Diposting oleh mutia febriana , Minggu, 24 Juli 2011 14.46.00

     Kasus 1 :   Surat yang semena - mena

    Sabtu pagi, Alicia, Alex, Carlos, Ray, dan Will, atau lebih sering disebut The Little Einstein, sedang bersantai sambil menikmati novel misterinya di markas mereka - rumah pohon besar yang mereka buat sendiri yang melibatkan 5 pohon besar dan memanfaatkan kayu dari 3 pohon yang besar juga.
"Kapan ya, kita bisa mendapat kasus seperti yang ada dalam novel ini?" gumam Alex sendiri.
"Memangnya kita itu kelompok detektif?" balas Will sambil menyipitkan matanya untuk membaca tulisan kecil di novelnya, yang bertuliskan: Percayalah dengan apa yang kau perbuat selama itu tidak melanggar sesuatu.
     "Sudah yuk, pulang saja. Atau main kemana." usul Carlos. "Kalau begitu, kerumah Ray saja!" seru Alex. "Hah? Mengapa aku?" tanya Ray. Alicia masih serius dengan novelnya, begitu juga Will. Alex lalu mengambil novel milik Alicia dan Will yang sedang mereka baca. Saking kesalnya, Alex menerima pukulan tinju yang ringan dari Will. Lalu mereka jatuh berguling - guling di atas jembatan penghubung antara pohon dengan pohon lainnya yang di buat dengan tali tambang dan dilengkapi dengan simpul - simpul kuat. Alicia hanya menunggu kembalinya Alex lalu merebut novelnya kembali.
     10 menit kemudian, Will dan Alex kembali dengan baju yang berlumuran lumpur.
"Hei, di sana ada lautan lumpur!" seru Alex.
"Memangnya siapa yang mau ke sana!? Sudahlah, dari pada tambah kotor lagi, pulang saja." ujar Alicia. "Kerumah Ray, ya?" tanya Alex. Semua menoleh padanya.

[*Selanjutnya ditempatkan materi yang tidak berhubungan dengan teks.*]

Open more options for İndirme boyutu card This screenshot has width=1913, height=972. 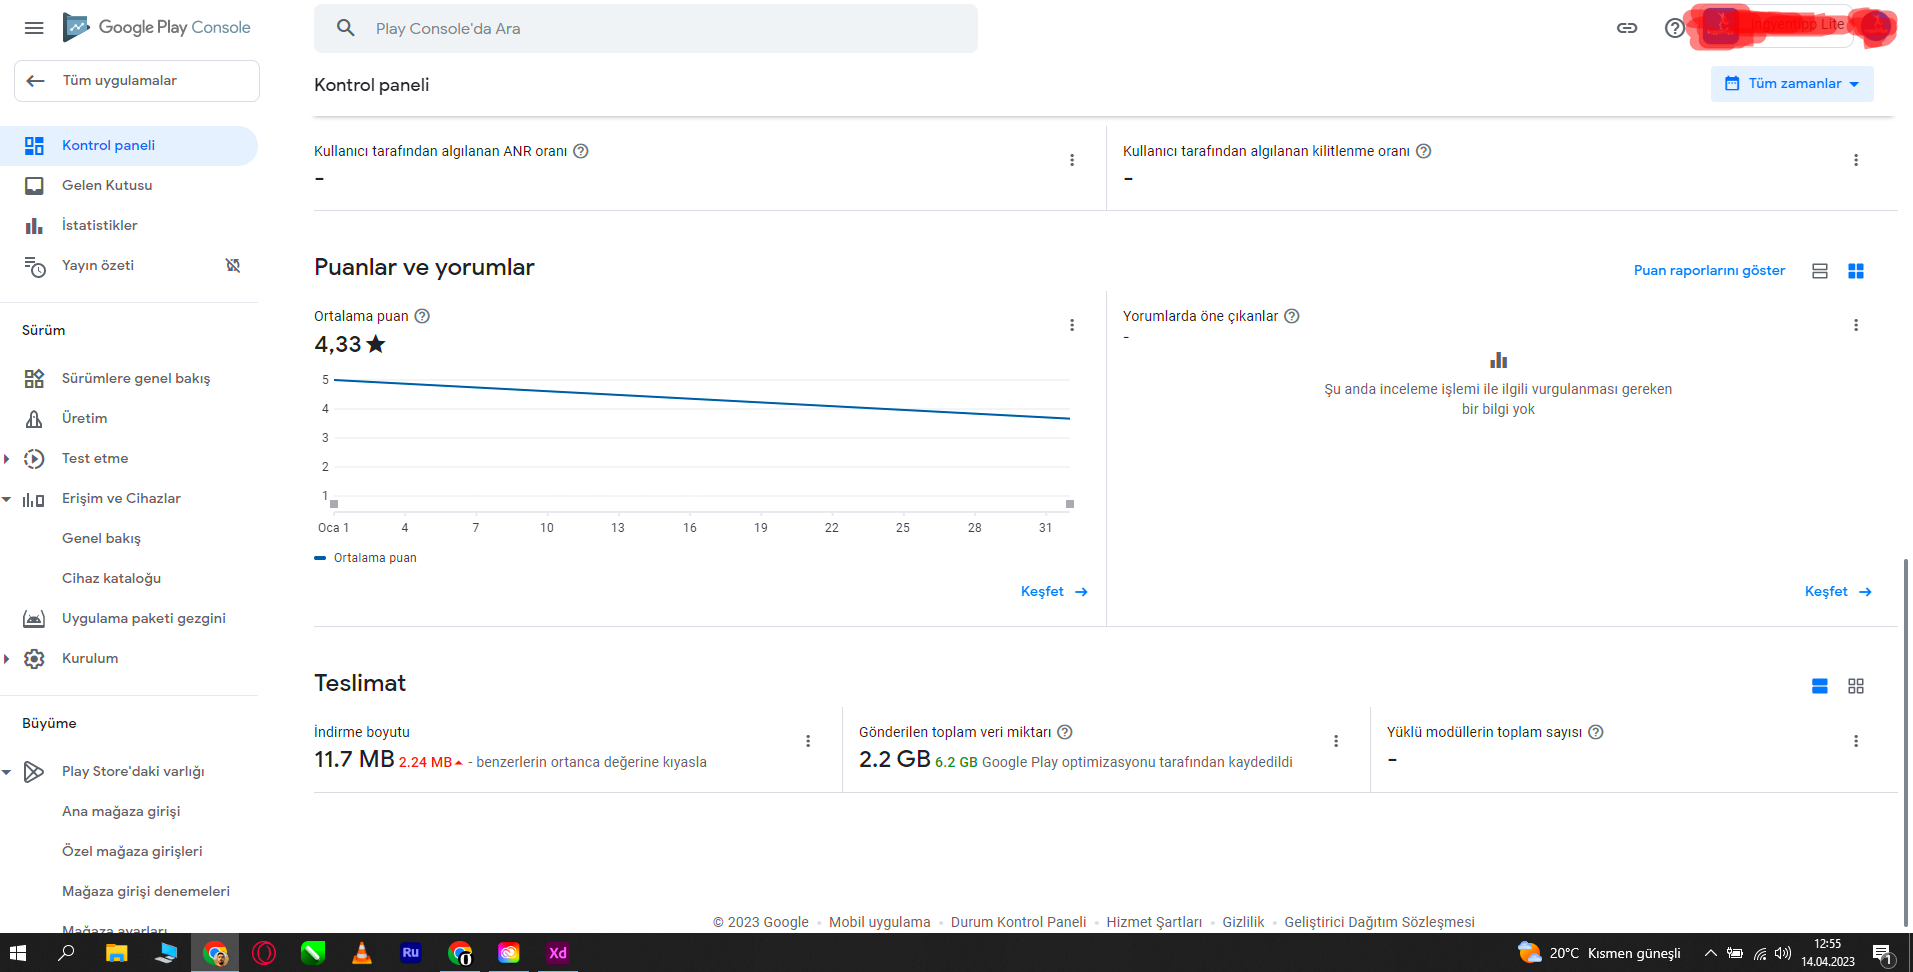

"Jika di rumahku, tidak ada pembersihan badan gratis, ya." jawab Ray sambil membetulkan kacamatanya yang merosot.
"Ya sudahlah, kalau begitu nanti jam 11 ke rumah Ray, ya!" seru Alex
"Oke!" seru Will, Carlos dan Alicia serempak, Ray hanya pasrah.
     Hampir jam 11, Ray menunggu teman - temannya. Walau ia bilang tidak suka, tetapi sebenarnya ia sangat menunggu - nunggu.
Yang pertama datang Alex, lalu Carlos, Alicia, baru Will. Belum - belum Alex sudah memecahkan pot bunga di halamnnya. Lalu saat semua pecahan pot dikumpulkan, Alex punya ide bodoh, yaitu menyusunnya kembali.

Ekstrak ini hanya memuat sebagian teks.